The majority of Brits have no idea about their pension or even where it is invested, new research has revealed.
Instead of understanding where their retirement cash is and how it is managed, nearly three quarters have never looked at the details with five out of six saying they ‘trust’ their fund managers to protect their investments.
Despite the biggest pensions reform of a generation last April which allowed retiring savers to take their whole pension pot as cash or invest it as they see fit, one in six haven’t ever taken specialist advice when deciding how best to fund their retirement let alone what to do now.
The survey of 1,502 over 50s by pensions law specialists Slater and Gordon found seven out of ten have no idea where their cash was invested and a third didn’t understand how their investment was being managed.
Fraser Whitehead, lawyer overseeing pension issues at Slater and Gordon who commissioned the research, said: “Pension investment and management is one of the most important financial decisions a person will make; the wrong one could be disastrous.
“The pensions market is dominated by providers who often offer complex, complicated and confusing advice.
“It’s no surprise many people nearing retirement age don’t understand how their pensions are invested, managed and charged, but they need to know.
“That’s because some of the biggest pension providers are facing allegations of mis-selling. It is therefore crucial that those nearing retirement age, who are considering their pension, an annuity, or cashing in a pension, take appropriate financial and legal advice and protect themselves.
“For example, if, when looking into their pension and its performance, people discover it is not as expected, they should then find out whether the original advice they were given was poor.
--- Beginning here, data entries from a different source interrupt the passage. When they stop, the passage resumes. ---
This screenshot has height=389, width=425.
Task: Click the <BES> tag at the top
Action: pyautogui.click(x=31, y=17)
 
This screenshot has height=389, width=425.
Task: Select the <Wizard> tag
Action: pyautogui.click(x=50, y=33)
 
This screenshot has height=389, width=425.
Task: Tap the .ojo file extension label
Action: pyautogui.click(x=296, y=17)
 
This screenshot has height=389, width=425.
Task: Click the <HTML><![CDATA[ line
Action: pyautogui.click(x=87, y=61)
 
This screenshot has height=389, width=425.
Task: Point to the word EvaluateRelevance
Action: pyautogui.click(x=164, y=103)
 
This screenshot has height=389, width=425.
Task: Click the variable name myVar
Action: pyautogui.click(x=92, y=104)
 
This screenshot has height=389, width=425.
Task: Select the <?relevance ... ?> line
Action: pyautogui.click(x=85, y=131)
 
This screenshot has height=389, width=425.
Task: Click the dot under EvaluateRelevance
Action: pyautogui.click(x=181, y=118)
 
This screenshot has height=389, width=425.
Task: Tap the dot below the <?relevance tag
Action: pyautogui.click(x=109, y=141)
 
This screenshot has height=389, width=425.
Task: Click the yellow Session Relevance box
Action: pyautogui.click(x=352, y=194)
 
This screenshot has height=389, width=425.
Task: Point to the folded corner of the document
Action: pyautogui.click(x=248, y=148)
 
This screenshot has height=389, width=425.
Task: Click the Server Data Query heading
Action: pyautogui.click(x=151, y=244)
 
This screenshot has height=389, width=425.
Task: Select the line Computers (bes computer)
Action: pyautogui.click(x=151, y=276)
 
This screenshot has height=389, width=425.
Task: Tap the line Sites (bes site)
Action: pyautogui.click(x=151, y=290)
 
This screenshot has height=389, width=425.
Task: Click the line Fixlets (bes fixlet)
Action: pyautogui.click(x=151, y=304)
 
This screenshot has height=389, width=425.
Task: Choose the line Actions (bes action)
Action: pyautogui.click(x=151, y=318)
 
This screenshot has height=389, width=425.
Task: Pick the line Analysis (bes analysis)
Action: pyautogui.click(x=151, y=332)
In this situation they could be able to take action.”
The top pension investment choice for the over-50s is an annuity, followed by a mix of investment options, income drawdown, investing in stocks and shares and then property investment.
One in ten are already planning to take advantage of Chancellor George Osbourne’s plan to allow existing pensioners to swap their annuity for a fixed lump sum from 2016 and want to invest the cash on home improvements or a holiday.
Three in seven say they are reconsidering their plans because of the pension reforms but have yet to seek out specialist advice.
While two thirds admitted they either did not understand the new pension changes or needed to better understand them before making any decisions.
Fraser Whitehead, lawyer overseeing pension issues at Slater and Gordon said: “We are now hearing that pension providers are changing their minds about whether they will offer the full range of the government’s new pension freedoms, as is the case with Friends Life, which has five million customers.
“Friends Life, part of Aviva, initially told its customers they would be able to withdraw money from their life savings as often as they wanted after the age of 55.
“But the firm has now reversed that decision, and has written to those affected to say they will have a more limited range of options. This change could have massive implications for their customers’ future and tax bills.”
The surveyed showed that despite nearing the end of their working life, more than a third of respondents have not yet started planning for their retirement at all.
Nearly a third said they relied on the written information provided by their pension provider to give them all the information they needed yet nearly half of respondents admitted they don’t fully understand their annual pension fund statement.
Three out of five Brits have no idea how their pension fund managers charge for their services and two thirds don’t know how the fund complies with the transparency or pension cap guidelines, including the government’s 0.75 per cent pension cap introduced in April.
The research revealed 54 per cent said they did not understand how an annuity worked and 71 per cent simply bought the first annuity they were offered by their pension provider.
Twenty seven per cent of Brits have already purchased an annuity, but a fifth now regret this decision and would now like to reverse it.
Fraser Whitehead, lawyer overseeing pension issues at Slater and Gordon said: “Many people nearing retirement age need to better understand the pension changes and their options.
“Now, more than ever, it’s important to be able to ask questions of a reliable pension advisor and act quickly. If you do not understand the information they are telling you it should be explained in writing.”